--- Task instructions ---
Would you please copy every line below that includes the string "gear"?

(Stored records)
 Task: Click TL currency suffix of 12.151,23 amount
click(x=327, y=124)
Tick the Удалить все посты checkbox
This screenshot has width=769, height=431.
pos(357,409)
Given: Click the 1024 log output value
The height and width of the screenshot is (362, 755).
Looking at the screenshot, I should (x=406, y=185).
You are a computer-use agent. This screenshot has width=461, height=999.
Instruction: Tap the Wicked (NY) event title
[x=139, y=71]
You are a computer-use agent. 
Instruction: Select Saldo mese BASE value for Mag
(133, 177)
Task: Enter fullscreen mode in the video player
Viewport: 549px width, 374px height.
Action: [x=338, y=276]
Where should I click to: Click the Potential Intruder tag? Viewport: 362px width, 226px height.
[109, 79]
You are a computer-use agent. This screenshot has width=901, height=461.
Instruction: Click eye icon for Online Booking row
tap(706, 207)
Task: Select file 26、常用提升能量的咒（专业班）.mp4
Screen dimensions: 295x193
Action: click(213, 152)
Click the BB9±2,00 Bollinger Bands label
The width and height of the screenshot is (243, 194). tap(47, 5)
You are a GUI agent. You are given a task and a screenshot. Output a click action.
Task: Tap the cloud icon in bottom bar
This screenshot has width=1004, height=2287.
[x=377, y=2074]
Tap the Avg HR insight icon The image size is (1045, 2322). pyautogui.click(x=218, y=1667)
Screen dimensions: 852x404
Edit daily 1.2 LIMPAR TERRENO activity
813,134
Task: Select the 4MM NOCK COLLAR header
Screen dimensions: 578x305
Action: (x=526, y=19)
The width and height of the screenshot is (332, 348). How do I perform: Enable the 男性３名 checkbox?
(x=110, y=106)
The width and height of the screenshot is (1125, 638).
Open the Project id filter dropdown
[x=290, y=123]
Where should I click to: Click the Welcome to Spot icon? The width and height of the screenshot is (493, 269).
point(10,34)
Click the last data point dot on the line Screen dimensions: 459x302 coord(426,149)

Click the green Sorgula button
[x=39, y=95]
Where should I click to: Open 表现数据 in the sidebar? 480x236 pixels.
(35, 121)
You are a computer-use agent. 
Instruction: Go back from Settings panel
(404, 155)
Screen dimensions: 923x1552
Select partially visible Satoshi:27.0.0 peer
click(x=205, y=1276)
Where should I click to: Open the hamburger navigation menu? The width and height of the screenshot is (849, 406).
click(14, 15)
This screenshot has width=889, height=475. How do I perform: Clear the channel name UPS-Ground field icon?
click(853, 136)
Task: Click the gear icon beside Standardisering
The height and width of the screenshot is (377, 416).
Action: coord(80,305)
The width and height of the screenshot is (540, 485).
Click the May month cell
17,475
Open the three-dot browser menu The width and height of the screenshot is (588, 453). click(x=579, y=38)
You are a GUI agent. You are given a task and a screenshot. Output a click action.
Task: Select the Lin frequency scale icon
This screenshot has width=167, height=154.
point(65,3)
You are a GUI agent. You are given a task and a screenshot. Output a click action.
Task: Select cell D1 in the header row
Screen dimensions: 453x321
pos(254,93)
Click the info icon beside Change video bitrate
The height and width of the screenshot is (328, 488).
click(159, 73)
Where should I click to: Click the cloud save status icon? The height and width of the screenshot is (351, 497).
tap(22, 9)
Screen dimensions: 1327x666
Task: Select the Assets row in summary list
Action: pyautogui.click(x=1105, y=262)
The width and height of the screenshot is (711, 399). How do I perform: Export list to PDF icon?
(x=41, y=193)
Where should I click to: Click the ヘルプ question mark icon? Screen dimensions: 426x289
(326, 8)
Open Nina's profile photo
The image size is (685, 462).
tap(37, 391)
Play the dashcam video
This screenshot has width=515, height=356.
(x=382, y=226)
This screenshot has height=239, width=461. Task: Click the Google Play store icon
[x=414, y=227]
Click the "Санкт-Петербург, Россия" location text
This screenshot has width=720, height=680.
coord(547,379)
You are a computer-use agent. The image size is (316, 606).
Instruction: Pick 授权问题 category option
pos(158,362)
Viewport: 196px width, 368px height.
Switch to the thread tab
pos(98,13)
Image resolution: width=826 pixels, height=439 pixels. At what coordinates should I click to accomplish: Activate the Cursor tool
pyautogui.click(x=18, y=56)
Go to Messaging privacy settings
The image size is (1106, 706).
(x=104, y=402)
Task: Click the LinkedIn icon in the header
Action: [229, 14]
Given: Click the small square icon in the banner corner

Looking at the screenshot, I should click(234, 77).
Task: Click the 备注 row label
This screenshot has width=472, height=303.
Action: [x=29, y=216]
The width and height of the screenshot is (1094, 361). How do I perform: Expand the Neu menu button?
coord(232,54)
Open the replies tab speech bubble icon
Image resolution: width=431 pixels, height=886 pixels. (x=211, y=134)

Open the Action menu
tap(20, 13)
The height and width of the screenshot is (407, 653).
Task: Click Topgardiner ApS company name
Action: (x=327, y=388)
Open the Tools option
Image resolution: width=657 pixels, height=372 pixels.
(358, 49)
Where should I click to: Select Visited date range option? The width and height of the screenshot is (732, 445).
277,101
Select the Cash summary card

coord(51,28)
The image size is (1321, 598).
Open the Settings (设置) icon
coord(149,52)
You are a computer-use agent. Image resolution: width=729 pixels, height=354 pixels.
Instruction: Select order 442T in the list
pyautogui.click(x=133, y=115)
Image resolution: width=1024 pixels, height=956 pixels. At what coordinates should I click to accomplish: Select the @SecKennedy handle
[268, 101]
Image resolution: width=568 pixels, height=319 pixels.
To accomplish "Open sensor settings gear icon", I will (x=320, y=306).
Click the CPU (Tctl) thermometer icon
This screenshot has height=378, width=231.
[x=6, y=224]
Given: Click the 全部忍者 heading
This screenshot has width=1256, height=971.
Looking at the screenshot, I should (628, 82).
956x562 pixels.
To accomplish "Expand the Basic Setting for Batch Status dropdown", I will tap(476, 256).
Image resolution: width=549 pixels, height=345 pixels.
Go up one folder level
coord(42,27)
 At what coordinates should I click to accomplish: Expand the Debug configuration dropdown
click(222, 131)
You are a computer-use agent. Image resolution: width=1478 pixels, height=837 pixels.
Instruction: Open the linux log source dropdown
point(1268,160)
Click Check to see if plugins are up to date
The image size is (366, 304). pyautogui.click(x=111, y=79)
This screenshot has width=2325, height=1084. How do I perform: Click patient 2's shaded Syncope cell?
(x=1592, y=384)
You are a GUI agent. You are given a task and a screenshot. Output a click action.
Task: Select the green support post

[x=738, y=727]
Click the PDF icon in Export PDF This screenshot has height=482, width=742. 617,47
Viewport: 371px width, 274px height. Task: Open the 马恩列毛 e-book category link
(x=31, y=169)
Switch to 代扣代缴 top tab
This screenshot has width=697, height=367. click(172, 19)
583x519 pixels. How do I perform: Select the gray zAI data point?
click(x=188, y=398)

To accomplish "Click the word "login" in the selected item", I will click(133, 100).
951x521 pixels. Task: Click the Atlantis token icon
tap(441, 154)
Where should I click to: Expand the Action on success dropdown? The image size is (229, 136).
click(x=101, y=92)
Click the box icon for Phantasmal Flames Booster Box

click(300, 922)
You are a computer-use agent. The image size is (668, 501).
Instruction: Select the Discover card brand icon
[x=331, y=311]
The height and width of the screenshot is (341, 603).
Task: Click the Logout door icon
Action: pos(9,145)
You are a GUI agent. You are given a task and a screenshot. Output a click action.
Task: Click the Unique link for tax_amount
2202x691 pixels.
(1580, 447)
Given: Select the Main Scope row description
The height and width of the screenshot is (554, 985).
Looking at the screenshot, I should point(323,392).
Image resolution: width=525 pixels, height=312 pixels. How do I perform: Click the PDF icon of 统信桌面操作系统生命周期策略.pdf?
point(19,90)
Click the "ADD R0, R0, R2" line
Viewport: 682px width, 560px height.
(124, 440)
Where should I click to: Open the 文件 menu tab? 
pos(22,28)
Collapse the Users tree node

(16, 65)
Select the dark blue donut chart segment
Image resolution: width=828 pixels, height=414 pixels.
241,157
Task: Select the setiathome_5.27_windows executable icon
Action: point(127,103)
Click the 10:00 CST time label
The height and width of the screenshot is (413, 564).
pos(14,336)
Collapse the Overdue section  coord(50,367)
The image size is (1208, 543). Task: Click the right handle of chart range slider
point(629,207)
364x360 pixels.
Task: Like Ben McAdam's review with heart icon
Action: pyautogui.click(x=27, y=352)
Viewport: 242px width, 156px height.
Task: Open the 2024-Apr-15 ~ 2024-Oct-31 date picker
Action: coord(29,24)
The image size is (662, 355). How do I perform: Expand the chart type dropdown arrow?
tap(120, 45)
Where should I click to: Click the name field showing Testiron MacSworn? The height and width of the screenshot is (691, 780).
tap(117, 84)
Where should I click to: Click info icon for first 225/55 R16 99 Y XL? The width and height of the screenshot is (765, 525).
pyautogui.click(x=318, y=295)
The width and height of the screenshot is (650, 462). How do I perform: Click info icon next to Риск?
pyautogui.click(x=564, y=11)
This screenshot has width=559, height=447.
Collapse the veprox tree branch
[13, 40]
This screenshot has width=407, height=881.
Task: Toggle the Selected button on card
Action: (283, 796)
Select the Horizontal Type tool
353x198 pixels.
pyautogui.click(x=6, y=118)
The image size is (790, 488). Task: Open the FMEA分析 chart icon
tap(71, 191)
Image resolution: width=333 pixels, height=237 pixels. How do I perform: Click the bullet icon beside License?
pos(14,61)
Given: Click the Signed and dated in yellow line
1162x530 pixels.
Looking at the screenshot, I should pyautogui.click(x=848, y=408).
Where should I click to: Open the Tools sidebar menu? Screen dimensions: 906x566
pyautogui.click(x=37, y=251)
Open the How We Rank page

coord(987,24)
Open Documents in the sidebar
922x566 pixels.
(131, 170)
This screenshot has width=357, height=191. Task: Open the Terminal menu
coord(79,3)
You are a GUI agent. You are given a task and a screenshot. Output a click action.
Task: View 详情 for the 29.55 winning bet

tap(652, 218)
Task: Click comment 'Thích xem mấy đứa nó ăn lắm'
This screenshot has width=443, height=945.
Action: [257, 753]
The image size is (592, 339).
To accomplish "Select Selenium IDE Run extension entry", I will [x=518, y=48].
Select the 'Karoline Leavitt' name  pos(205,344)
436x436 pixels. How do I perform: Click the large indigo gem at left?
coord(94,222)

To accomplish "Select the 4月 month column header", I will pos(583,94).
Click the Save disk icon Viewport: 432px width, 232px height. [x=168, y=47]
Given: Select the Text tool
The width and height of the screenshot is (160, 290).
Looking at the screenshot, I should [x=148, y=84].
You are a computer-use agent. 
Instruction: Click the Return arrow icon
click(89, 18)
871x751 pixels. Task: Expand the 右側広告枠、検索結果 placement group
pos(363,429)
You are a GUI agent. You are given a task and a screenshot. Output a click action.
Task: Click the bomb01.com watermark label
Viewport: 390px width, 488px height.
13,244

--- Result of this exercise ---
Task: Click the gear icon beside Standardisering
To accomplish "Open sensor settings gear icon", I will (x=320, y=306).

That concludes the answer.